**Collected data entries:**

_ _ _ _ _

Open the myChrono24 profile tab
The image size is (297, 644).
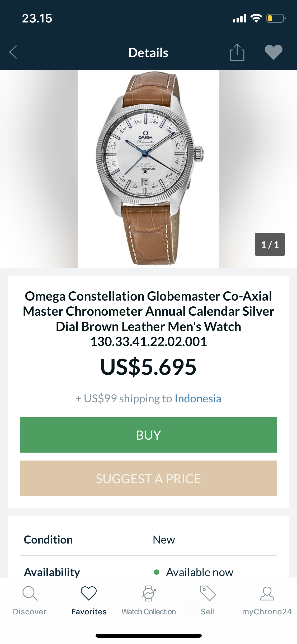click(267, 600)
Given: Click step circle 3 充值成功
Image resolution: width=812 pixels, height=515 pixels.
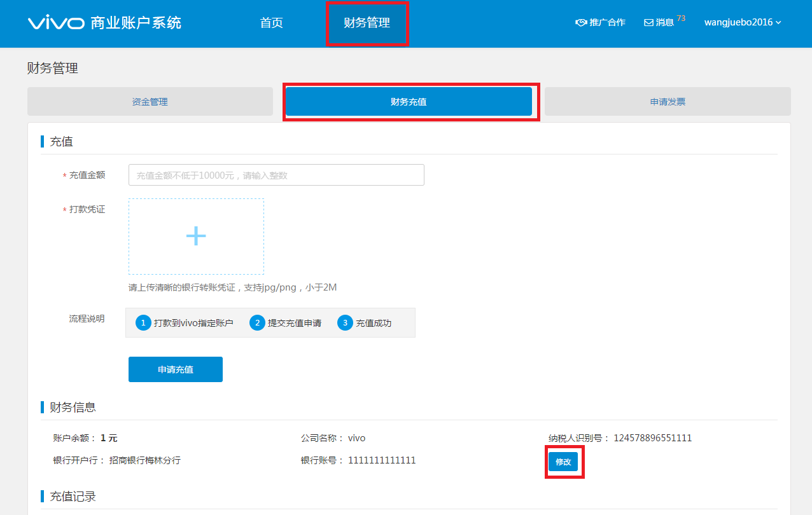Looking at the screenshot, I should (346, 322).
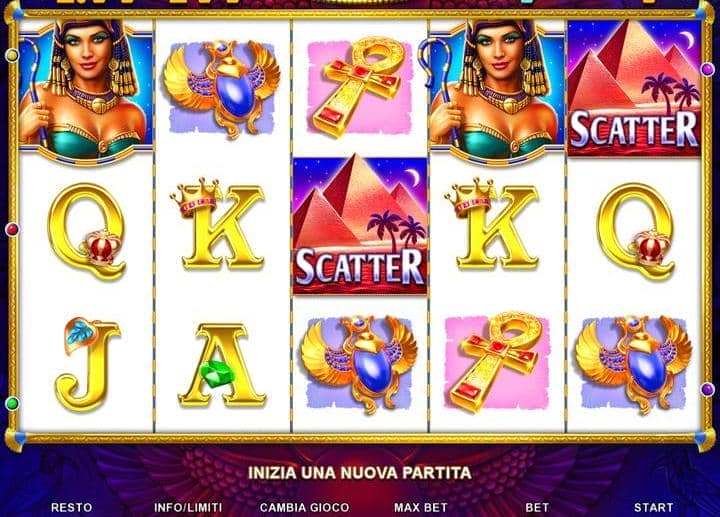Select the yellow payline marker on left edge
The height and width of the screenshot is (517, 720).
pyautogui.click(x=12, y=56)
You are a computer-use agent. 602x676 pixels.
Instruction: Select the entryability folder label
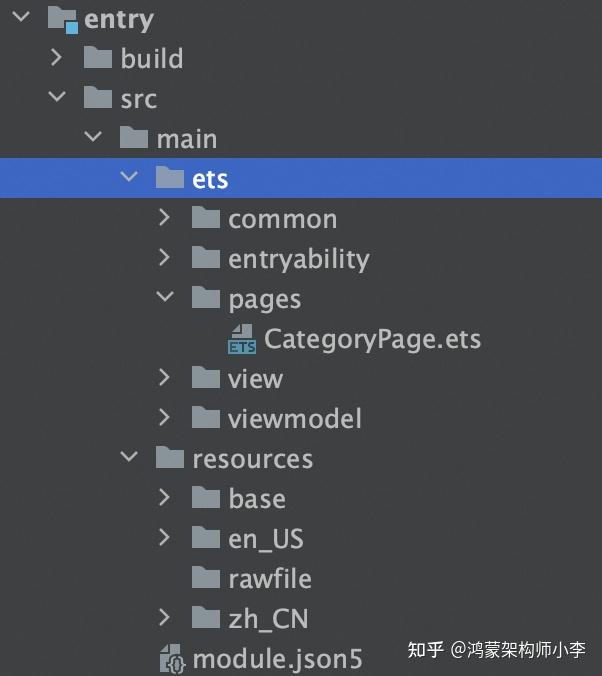click(299, 259)
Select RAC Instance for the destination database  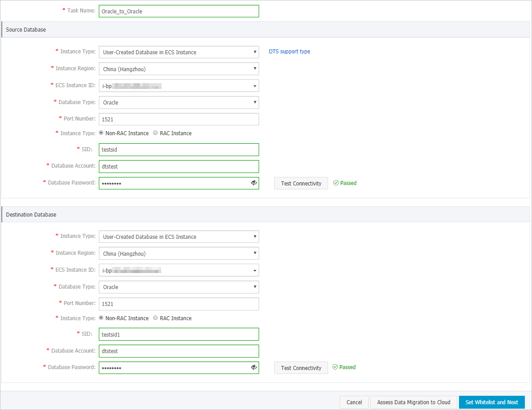(x=155, y=318)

_ _ _ _ _

**Goal of the exercise:** Could you reproduce exactly, and only, the lines from the start of the records through the line containing "Given: Click step circle 3 充值成功", leaving out the pictures?

**Reply to the exercise:**
Open the myChrono24 profile tab
The image size is (297, 644).
click(267, 600)
Given: Click step circle 3 充值成功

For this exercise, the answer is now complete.